### Document extract:
◇ ◇ ◇ ◇ ◇

Framework - **pykdump/** directory
===================================

Program developers import everything as::

  from pykdump.API import *

This document describes the submodules included in *pykdump* package,
in particular logical separation of functionality between submodules

Directory Structure
-------------------

.. code-block:: text

   pykdump/
           __init__.py         - check versions of Python code and C-module
           API.py              - main module
           ASCII_Art.py        - ASCII-art for tree-like structures
           datatypes.py        - mapping C types to Python types
           dlkmload.py         - loading DLKM debuginfo
           Generic.py          - generic useful subroutines/classes
           highlevel.py        - high-level readers for data
           logging.py          - log messages to be printed as summary
           lowlevel.py         - low-level readers for data
           memocaches.py       - memoization of types and data
           tparser.py*         - parse pieces of text in C syntax
           vmcorearch.py       - get vmcore arch specific info


Modules Interdependecy
......................

◇ ◇ ◇ ◇ ◇

### Task material:
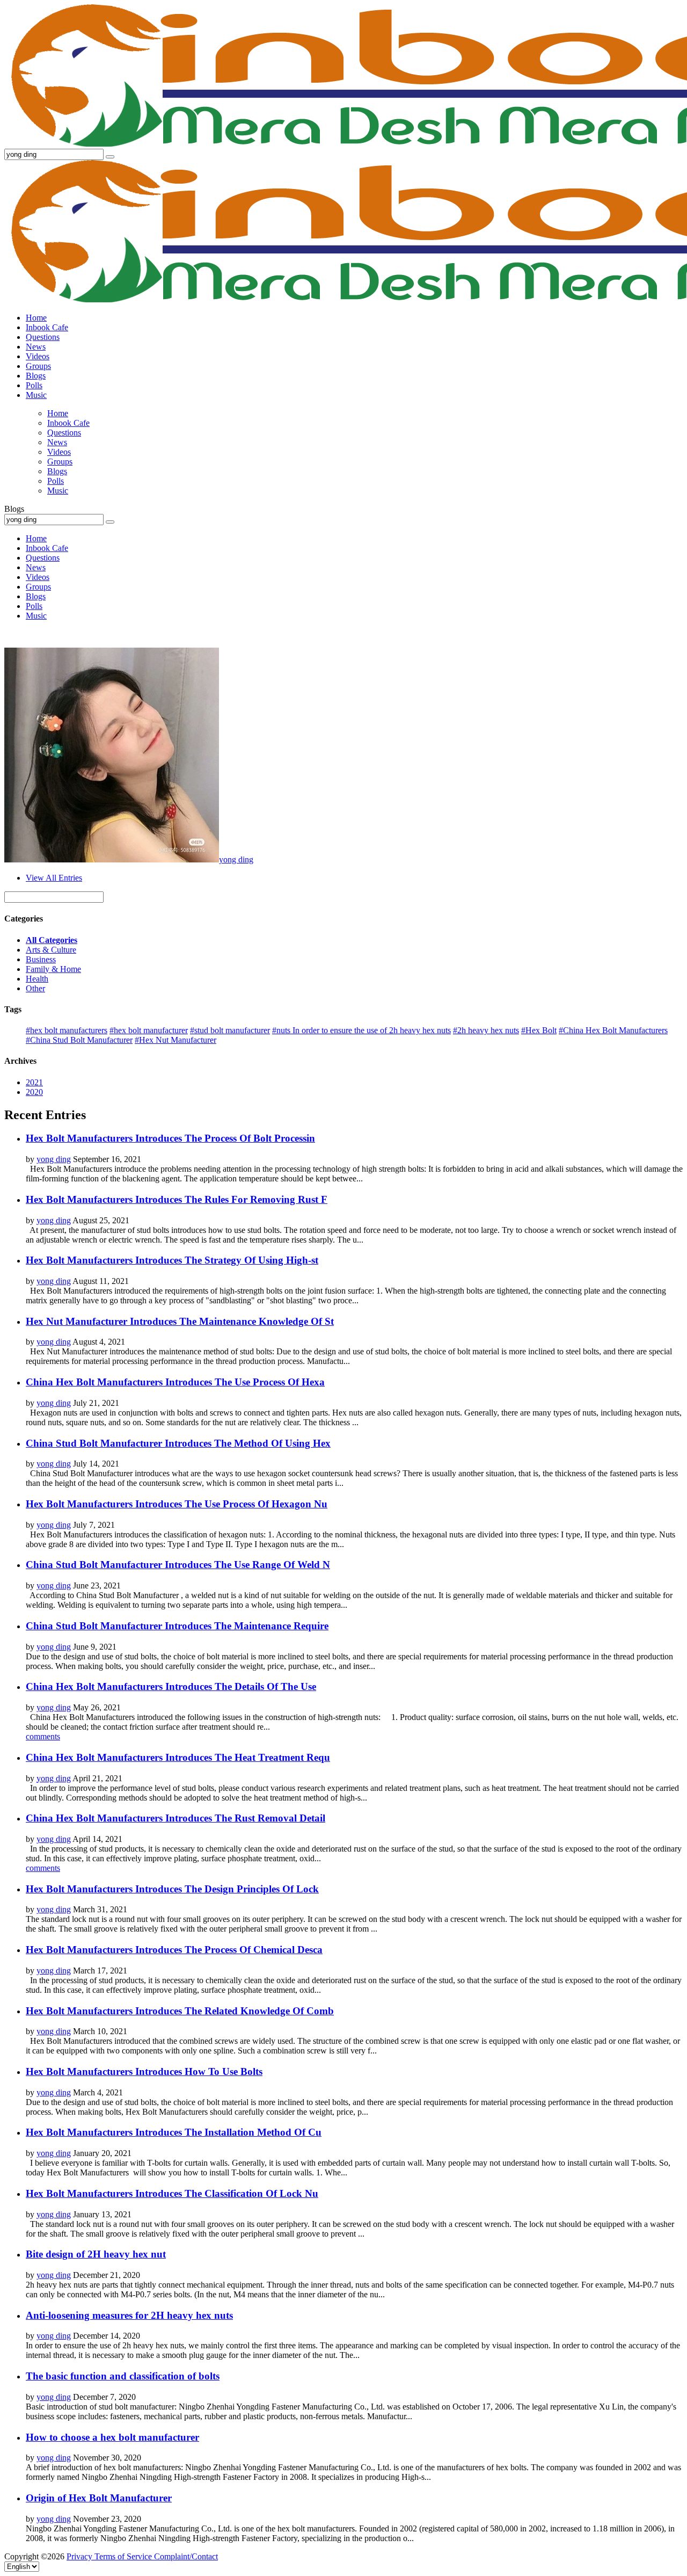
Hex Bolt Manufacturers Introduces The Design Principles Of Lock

◇ ◇ ◇ ◇ ◇

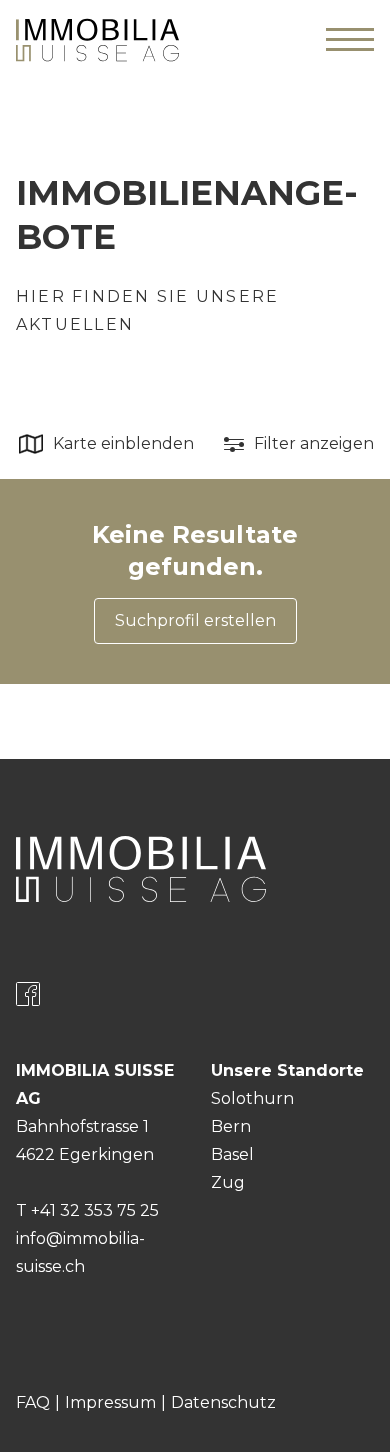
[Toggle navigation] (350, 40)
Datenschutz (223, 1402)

◇ ◇ ◇ ◇ ◇

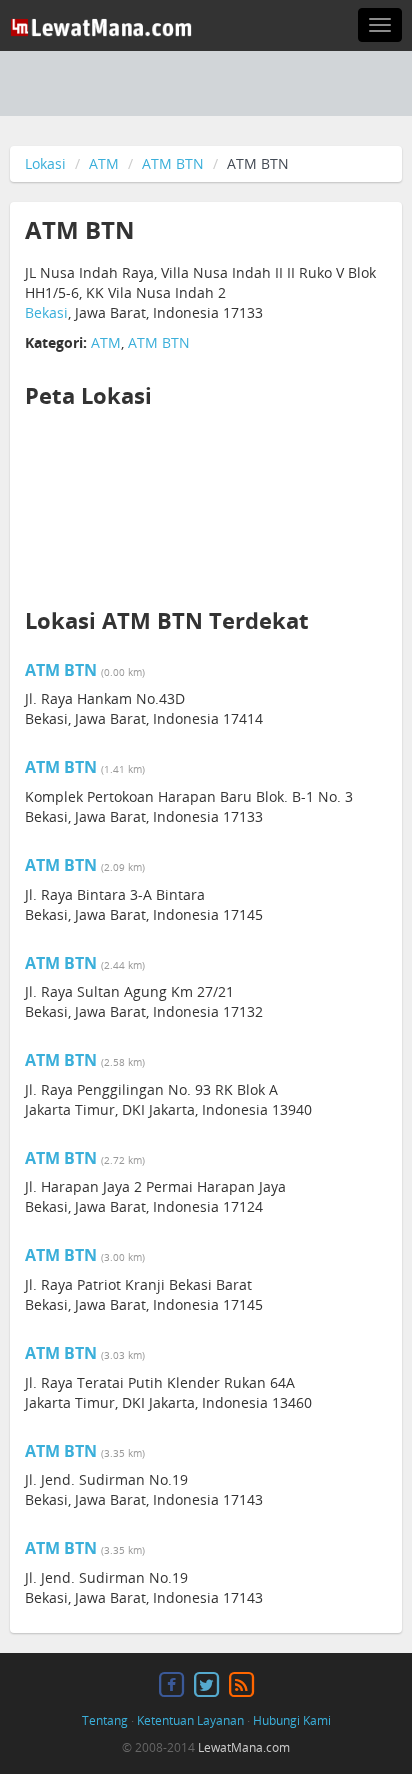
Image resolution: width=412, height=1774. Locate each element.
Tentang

◇ ◇ ◇ ◇ ◇

### What to work on:
A - Count the lines of the records that contain the word "Principles" and give only that number.
B - Write the next part of the pykdump package document, picking up right after its last line.

### Exercise answers:
A - 1

B -
In general, it is a bad idea for two modules to import each other as
this can lead to circular import. Search in Google for 'python
circular imports' to find many articles describing what could go
wrong. The best approach is to combine two such modules into a single
one. But this is not always desirable:

* the resulting file will be bigger, more difficult to read and understand

* it is not a good programming practice to put completely unrelated
  classes/subroutines into a single sourcefile - this makes
  maintenance difficult. If two developers work on logically different
  things but sourcecode is in one file, this is not convenient for
  commits/merges

It is OK to have some interdependencies if they are limited and
implemented properly.

API.py
------

This is a main module to be used by program developers. It does
several things:

* imports all needed subroutines/classes/variables from other modules
  so that there is no need to do this manually

* parses *global* options (such as timeout value for crash-builtins)
  and processes them as needed. These options are stripped from
  argument list passed to programs

* re-initializes logging before each program run and prints summary of
  logged messages when program exits

__init__.py
-----------

This module contains version number of Python API and specifies a
minimal version of C-module needed for this API to work.

If you added a new subroutine to C-module and this subroutine is
used in your updated Python code, you cannot use an old C-module.

This is unimportant for end-users - those who rely on binary
mpykdump.so module. But developers might pull new commits and try to
run Python code without rebuilding C-module - and this can create
problems.

To check for such problems, we compare C-module version (specififed in
C-sources) and Python-API version (specified in __init__.py).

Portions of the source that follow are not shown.